Você tem um trabalho de animação que, com muita frequência, aborda questões sociais: fala de capitalismo, de aprisionamento… Isso é algo calculado?

Faço dos meus trabalhos um exercício de me colocar na roda com questões que vão surgindo e que vão revelar outras tantas questões. Tento relacionar toda essa confusão que está na minha cabeça da maneira mais sincera e entregue possível. O Menino e o Mundo foi o trabalho que consegui melhor exercitar esse processo. E o que se revela no filme é muito mais relacionado a esse processo do que qualquer ideologia. Muito embora, o próprio processo de trabalho seja, ele mesmo, um pouco ideológico. Meu processo é muito em cima de criar teses e antíteses que trazem sínteses que vão entrar na roda de novo.

Fazer um longa em animação é algo que leva tempo. Esse processo que você fala começou quando com o O Menino e o Mundo?

Só consegui fazer O Menino e o Mundo desse jeito porque nós somos independentes. A gente produziu esse filme com essa condição temos de fazer cinema no Brasil, com patrocínios de empresas através de editais. Ou seja, ela nasce sem essa necessidade de se pagar na bilheteria. Por um lado, eu tenho um orçamento muito baixo, mas por outro há um ponto bastante positivo porque nunca tive essa preocupação de levar o filme por tal caminho pois preciso vendê-lo. Nesse filme, não parti de um ponto sabendo onde eu ia chegar. A história de O Menino e o Mundo começa quando eu estava fazendo um anima-doc que se chamava Canto Latino, em 2008.

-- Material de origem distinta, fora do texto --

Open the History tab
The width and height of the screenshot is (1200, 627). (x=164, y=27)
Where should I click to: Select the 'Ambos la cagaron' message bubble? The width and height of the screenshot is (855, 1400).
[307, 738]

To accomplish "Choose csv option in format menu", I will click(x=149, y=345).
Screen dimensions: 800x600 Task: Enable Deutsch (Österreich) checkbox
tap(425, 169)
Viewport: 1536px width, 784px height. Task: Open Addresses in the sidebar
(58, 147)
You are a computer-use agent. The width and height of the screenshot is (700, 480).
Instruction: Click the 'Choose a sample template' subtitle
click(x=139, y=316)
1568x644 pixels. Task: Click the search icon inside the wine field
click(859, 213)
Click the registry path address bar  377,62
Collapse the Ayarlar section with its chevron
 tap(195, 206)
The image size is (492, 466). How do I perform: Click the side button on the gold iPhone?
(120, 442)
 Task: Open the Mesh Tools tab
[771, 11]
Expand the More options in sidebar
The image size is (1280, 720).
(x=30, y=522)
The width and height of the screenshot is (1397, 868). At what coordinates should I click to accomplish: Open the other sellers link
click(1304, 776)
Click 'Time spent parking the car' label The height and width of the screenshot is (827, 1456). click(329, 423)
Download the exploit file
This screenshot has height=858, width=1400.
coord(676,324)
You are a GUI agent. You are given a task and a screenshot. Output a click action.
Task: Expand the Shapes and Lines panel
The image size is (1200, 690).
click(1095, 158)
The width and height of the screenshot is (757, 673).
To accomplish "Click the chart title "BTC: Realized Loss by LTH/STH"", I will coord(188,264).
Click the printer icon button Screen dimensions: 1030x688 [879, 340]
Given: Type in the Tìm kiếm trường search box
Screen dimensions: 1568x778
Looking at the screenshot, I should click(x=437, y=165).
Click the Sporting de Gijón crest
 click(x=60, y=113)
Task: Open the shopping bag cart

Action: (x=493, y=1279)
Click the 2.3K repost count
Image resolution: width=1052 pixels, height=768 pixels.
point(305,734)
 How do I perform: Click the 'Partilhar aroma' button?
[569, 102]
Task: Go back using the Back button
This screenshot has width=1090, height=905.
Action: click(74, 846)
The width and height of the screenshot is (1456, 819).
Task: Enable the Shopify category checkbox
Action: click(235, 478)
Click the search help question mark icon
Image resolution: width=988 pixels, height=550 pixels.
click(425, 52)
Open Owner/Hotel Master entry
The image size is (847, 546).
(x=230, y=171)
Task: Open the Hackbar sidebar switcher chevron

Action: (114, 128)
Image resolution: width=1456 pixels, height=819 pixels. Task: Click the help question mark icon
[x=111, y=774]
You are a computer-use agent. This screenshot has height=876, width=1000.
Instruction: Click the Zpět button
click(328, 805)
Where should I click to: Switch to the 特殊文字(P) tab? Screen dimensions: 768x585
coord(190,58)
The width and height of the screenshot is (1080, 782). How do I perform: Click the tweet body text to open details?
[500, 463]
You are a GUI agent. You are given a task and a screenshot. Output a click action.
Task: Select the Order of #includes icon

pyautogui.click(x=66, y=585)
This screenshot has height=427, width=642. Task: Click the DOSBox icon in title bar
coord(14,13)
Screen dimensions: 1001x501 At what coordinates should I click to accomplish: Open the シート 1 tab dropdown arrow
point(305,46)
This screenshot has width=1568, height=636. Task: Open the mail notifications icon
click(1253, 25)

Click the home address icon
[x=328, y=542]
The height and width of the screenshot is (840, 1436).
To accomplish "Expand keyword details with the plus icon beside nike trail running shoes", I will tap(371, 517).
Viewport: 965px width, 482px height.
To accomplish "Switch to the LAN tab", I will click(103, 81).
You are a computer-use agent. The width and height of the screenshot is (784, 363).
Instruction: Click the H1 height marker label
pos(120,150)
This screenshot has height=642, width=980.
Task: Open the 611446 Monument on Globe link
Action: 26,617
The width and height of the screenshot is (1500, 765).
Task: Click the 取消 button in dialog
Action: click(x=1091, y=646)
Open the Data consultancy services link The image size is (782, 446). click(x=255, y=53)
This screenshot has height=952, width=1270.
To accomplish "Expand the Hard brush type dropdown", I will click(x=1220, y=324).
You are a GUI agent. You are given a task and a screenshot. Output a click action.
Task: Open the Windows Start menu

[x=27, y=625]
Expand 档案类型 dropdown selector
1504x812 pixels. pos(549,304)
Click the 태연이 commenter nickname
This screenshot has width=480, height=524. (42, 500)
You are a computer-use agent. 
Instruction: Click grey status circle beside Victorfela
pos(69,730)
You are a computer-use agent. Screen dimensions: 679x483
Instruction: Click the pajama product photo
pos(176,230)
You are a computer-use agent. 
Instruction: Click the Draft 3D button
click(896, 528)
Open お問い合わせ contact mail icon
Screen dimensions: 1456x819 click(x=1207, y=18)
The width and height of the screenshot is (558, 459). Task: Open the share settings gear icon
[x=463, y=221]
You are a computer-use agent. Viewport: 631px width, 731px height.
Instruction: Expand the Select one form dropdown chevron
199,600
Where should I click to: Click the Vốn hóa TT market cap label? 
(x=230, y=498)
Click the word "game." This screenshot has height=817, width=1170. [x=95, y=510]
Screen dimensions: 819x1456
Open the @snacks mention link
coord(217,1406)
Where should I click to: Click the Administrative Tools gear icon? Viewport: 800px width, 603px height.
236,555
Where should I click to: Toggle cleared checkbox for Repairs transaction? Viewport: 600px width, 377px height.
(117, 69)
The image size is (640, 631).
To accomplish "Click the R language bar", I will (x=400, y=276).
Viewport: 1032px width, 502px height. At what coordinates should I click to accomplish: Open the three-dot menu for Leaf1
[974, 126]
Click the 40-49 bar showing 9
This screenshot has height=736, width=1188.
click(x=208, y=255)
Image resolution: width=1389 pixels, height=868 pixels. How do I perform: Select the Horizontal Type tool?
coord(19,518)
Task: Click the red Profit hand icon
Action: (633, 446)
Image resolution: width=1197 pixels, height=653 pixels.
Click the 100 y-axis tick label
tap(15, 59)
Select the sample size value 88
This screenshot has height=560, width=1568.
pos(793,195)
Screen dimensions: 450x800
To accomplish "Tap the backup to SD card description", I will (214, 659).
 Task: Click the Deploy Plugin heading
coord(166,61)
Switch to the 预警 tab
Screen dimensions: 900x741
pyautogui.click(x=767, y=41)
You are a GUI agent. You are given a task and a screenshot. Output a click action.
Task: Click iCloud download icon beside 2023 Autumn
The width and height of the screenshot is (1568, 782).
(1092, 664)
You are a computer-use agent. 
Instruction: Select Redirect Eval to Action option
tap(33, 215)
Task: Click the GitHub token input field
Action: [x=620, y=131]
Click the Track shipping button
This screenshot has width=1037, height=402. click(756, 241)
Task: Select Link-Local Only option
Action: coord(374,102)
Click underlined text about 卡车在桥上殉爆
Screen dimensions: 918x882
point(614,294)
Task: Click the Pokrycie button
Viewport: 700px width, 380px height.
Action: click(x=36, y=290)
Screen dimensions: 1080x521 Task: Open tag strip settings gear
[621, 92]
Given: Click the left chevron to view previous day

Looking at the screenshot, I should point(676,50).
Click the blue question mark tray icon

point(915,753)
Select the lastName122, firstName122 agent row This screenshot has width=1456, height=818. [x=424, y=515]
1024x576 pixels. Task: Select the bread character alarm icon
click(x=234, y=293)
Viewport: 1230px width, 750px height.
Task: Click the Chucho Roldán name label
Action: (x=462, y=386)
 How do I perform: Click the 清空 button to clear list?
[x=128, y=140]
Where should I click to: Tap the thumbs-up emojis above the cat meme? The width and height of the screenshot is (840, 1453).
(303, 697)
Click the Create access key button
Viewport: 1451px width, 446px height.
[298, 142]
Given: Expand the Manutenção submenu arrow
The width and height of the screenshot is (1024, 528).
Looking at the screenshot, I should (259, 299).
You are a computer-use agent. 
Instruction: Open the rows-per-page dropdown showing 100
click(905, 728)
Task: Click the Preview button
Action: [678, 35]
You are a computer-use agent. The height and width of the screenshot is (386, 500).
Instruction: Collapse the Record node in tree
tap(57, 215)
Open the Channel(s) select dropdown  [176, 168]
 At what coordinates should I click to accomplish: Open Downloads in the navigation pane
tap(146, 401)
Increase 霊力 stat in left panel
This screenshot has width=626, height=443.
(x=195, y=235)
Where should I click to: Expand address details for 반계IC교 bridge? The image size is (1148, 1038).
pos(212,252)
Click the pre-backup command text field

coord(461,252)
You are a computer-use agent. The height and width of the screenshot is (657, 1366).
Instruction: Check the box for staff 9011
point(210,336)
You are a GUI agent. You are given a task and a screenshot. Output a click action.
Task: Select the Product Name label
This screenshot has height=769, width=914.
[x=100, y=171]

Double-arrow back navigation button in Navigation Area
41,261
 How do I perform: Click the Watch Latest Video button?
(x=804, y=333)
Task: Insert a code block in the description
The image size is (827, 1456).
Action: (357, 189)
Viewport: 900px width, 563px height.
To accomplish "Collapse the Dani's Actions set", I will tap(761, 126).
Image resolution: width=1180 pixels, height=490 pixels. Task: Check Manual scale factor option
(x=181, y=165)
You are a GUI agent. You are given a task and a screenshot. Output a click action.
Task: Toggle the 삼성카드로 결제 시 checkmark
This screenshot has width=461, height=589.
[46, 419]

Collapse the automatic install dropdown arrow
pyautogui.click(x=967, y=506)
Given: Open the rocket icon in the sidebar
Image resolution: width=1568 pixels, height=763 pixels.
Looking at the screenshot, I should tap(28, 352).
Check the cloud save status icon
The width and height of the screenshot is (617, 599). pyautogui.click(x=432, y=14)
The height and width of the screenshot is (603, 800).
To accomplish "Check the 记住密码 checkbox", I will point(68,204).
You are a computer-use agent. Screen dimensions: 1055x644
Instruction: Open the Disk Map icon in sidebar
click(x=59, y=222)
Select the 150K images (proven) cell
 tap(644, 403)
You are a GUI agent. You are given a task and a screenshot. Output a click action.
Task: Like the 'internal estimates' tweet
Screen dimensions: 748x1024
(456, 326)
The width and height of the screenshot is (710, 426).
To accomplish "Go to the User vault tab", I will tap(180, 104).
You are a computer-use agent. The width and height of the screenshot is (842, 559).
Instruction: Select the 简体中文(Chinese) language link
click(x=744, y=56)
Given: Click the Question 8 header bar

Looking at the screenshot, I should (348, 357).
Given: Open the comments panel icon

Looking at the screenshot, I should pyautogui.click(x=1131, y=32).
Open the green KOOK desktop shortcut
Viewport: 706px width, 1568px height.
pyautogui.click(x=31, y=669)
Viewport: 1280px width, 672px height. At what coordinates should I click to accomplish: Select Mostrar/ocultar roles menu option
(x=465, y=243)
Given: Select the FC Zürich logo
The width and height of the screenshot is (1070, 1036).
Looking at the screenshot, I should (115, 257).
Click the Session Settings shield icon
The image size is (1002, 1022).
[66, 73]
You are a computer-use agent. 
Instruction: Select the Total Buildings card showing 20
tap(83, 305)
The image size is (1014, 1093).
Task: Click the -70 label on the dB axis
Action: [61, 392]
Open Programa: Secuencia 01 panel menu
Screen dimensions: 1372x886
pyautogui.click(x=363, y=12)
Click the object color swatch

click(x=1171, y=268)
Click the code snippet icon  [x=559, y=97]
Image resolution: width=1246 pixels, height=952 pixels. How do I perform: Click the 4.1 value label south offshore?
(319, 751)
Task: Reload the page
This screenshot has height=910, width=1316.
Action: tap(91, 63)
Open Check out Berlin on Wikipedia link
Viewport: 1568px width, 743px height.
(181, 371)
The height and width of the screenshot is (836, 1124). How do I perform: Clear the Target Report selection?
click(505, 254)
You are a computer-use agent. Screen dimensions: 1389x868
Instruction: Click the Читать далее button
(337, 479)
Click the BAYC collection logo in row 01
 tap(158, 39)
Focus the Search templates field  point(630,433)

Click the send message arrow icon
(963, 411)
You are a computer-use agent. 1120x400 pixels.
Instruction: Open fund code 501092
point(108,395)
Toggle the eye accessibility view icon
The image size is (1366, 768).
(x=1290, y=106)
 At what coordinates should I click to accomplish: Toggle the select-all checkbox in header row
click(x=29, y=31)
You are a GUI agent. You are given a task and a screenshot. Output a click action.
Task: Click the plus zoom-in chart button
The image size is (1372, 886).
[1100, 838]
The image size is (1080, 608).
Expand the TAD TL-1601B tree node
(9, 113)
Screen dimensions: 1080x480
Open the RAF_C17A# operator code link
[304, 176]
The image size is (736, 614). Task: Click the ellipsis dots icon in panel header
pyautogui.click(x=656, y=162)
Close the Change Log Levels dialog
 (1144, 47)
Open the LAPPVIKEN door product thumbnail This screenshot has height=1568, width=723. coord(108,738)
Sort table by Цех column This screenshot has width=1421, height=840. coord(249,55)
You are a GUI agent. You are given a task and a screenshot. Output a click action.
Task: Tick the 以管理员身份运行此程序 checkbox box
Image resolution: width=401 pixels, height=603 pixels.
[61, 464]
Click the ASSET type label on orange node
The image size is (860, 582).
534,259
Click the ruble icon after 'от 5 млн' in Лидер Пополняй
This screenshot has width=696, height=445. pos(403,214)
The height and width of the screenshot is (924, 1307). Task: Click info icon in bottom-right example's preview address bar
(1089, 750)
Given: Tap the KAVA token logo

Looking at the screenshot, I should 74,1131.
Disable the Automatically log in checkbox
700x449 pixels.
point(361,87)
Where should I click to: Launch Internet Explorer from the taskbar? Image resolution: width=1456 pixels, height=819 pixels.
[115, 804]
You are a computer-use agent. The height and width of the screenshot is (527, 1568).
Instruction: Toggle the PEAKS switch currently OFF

Era um documentário que pretendia, usando do recurso da animação, fazer uma revisão, embarcar numa viagem sobre a formação da América Latina, países que tiveram todas histórias de infância muito parecidas. A partir dessa pesquisa, fui descobrindo as músicas, principalmente músicas de protestos dos anos 60, 70. Fui me apaixonando pelo Victor Jara, Violeta Parra, Silvio Rodriguez e tudo que foi esse movimento nascido com esse olhar pra história. Esse personagem do filme era um viajante e ele tinha um diário de viagem. Ele fugia de uma ditadura em um país fictício da América Latina e ia pro Eldorado, esse outro país. Estava no meio desse furacão de pesquisas, viajei toda a América do Sul, fiz oficina com crianças nas terras zapatistas e, nessas andanças, eu também carregava meus diários de viagem. Num desses diários, terminei encontrando a figura de um menino, desenhada de um jeito muito simples e rabiscado.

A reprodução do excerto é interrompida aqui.